In the second half of the year the senior youth studied Quaker background, reading from various Quaker journals and exploring what it means to be a Quaker teen. During the year they had four overnight social events, including a delightful winter weekend retreat to a member’s northwoods home.
The senior high and middle school (junior youth) students held a fundraising Oatmeal Breakfast to help fund an Urban Immersion Service Retreat at the Russ Ewald Center for Service Learning attended by senior and junior high youth. They also worked with the other youth groups in organizing and running a Red Beans and Rice fundraiser for Katrina victims. The junior youth have explored what it means to them and to the outer world to be a Quaker, alternatives to violence, and have discussed Quaker testimonies in the context of their lives. Overall, for both groups the year was focused on relationship-building and faith exploration.
Three additional classes complete the First Day School Program: middlers (3rd, 4th and 5th graders), primary (kindergarten to second grade) and early childhood. The middlers covered a range of Quaker, Biblical, environmental and current event topics. They read a play about John Woolman’s work to bring Quaker marriage process to slave couples and read a story based on a true account of early English Quaker children whose parents were imprisoned for worshipping in the manner of Friends.
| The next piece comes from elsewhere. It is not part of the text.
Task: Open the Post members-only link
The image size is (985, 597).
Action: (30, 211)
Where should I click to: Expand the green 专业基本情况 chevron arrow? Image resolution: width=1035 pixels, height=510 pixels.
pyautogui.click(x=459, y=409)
The children in the story continued to worship, even under threat of bodily harm. The middlers are particularly passionate about the work of the Heifer Project and the local Animal Humane Society and have done fundraising projects for these organizations. The primary class was especially large this year. To help add more structure for the big group, the students drew each week from a job bag, selecting from turning off the light, getting story figures ready, helping with snack, and they took more time to talk about their feelings and experiences with Bible stories.
People Matters
- A number of people are facing unemployment, job loss, financial concerns and difficulty finding new employment.
- Some members have stopped attending and we wish to consider when and how to contact them.
- A significant number of members of Meeting who were active in the past are returning to the Meeting.
- We have many new attenders, some former Quakers, some not. They bring freshness with them.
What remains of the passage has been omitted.